### EXERCISE TASKS:
a - Reproduce the MamaYe! article word for word, beginning at the words "According to Vurdzorgbe, GLOWA, which" and stopping after the words "and reproductive care.".
b - According to the MamaYe! article, what percentage did Ho Municipal Hospital score on essential drugs in the March 2015 MamaYe! scorecard?
c - Pick up the MamaYe! article after its final sentence and carry it forward.

[SOURCE TEXT Boundary: Start]

Two of the top five Millennium Development Goals for 2015 include reducing child mortality and improving maternal health, demonstrating Ghana’s strong need for programs like MamaYe!, a project sponsored by the ARHR through an organization called Global Action for Women Empowerment (GLOWA), that provides prenatal care and safe childbirth services to women of all socioeconomic levels.

GLOWA works with MamaYe! to “bridge the gap between pregnant women and health practitioners,” said GLOWA employee Wisdom Vurdzorgbe.

According to Vurdzorgbe, GLOWA, which has been in operation for about two years, hosts regular interface meetings in different regions to invite clients, local government officials, community members, and health practitioners to voice their concerns regarding specific reproductive health needs and shortcomings within the hospital systems.

The senior officer at Ho Municipal Hospital, Nancy Kattah, says, “We are working hand in hand” with MamaYe! to correct changes that need to be made to make the hospital the best it can be in prenatal and reproductive care.

“The hospital has maternal health at heart,” says Kattah.

However, according to the March 2015 MamaYe! scorecard, Ho Municipal Hospital only scored 79% on access to information and 51% on essential drugs, leading GLOWA and the ARHR to believe there is still room for improvement.

Vurdzorgbe said most facilities GLOWA works with lack equipment and other resources, so the organization tries to facilitate communication between government figures and health officials to create sufficient funds for the needs of the different hospitals.

Despite the shortcomings, many pregnant women and newborns benefit from the hospital’s communication with MamaYe!.

A patient at the Ho Municipal Hospital named Evelyn described the nurses in the birthing department as “very accommodating” and said she had been coming to the hospital for regular checkups to make sure she and her baby were healthy.

“You don’t know what is going on with the baby, so it’s important to catch abnormalities to make sure the babies stay safe,” said Vivian Kaledzi, one of Evelyn’s nurses, regarding the importance of prenatal care.

MamaYe! has helped the hospital disseminate information to expecting mothers about prenatal care and newborn health to ensure the safety of both the newborn and the mother, according to Vurdzorgbe.

[SOURCE TEXT Boundary: End]
[DATASET EXCERPTS Boundary: Start]

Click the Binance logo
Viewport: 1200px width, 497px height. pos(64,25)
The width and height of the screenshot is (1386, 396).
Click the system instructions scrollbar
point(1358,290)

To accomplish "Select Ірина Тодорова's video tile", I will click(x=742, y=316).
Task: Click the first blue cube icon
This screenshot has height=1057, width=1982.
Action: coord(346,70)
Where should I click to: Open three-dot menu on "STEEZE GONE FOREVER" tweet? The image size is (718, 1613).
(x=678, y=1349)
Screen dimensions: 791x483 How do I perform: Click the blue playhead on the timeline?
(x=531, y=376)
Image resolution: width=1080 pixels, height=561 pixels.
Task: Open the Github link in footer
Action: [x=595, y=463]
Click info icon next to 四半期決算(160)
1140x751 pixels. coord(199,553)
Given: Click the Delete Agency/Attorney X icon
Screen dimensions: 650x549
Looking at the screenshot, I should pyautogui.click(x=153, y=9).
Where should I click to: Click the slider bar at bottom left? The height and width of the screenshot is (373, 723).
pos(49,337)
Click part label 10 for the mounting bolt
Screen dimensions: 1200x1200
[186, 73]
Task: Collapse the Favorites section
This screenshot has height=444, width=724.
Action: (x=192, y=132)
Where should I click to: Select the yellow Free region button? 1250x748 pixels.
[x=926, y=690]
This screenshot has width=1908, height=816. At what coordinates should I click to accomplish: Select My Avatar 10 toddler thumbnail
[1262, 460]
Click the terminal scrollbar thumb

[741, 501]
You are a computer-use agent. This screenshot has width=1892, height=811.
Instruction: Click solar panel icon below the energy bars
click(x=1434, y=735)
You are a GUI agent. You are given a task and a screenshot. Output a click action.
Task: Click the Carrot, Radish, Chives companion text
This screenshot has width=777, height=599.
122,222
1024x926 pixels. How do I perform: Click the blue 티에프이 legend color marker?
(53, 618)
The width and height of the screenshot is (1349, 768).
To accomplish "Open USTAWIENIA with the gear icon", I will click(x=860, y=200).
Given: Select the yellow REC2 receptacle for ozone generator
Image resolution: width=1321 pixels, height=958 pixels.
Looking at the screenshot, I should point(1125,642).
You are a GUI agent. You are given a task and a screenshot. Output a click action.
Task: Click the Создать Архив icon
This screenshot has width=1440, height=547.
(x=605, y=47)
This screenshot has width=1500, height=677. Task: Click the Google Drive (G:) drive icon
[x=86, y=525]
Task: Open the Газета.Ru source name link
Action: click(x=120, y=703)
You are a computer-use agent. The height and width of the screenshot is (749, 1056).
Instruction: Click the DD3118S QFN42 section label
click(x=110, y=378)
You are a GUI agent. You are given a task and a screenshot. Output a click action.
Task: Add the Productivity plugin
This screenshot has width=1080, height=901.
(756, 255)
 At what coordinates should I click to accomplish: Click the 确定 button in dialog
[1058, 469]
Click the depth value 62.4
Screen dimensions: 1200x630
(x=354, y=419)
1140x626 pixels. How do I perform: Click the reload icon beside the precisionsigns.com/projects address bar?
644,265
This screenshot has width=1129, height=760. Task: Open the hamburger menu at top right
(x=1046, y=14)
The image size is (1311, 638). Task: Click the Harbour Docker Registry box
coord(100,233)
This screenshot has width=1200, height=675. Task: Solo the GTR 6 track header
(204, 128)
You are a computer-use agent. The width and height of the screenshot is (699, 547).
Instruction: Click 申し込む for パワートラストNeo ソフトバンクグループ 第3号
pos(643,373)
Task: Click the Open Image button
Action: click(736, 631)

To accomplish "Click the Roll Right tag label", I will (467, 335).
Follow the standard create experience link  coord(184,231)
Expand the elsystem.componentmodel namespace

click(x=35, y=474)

[DATASET EXCERPTS Boundary: End]

### OUTPUTS IN ORDER:
a -
According to Vurdzorgbe, GLOWA, which has been in operation for about two years, hosts regular interface meetings in different regions to invite clients, local government officials, community members, and health practitioners to voice their concerns regarding specific reproductive health needs and shortcomings within the hospital systems.

The senior officer at Ho Municipal Hospital, Nancy Kattah, says, “We are working hand in hand” with MamaYe! to correct changes that need to be made to make the hospital the best it can be in prenatal and reproductive care.

b - 51%

c -
Mater Ecclesiae Clinic, a clinic in the Volta region founded ten years ago by The Sisters of Mary Mother of the Church, similarly partners with GLOWA and uses the MamaYe! program to help ensure high health standards for mothers and newborns.

Sister Evelyn Claudia Afriyie, the head administrator of the clinic, claimed that transportation is among one of the most essential services to pregnant women. “Those in rural areas often don’t have money to get to clinics like ours,” says Sister Evelyn, so it is difficult for women to receive timely health care for themselves and their babies.

Thanks to the coordination between the clinic and community organizations such as GLOWA and the ARHR, the clinic recently obtained an ambulance that can help transport mothers, children, and others in need of emergency medical attention.

According to Elizabeth Amenyo, one of the midwives at Mater Ecclesiae Clinic, the clinic is planning to build a larger delivery site to make pregnant women more comfortable during labor. Although the management is unsure when development will occur, they agree that, with the help of outside organizations and funding, the clinic has the potential to provide easier access and wider health knowledge to those in need.

“Things are changing,” says Amenyo, “so we need others like MamaYe! to help us. But there have already been a lot of changes, improvements, since we started with MamaYe!.”

Prenatal care, childbirth, and child mortality are large issues facing Ghana in 2015, but programs like MamaYe! and organizations like the ARHR can help to form connections between health practitioners, government leaders, and community members to effect change in reproductive health issues.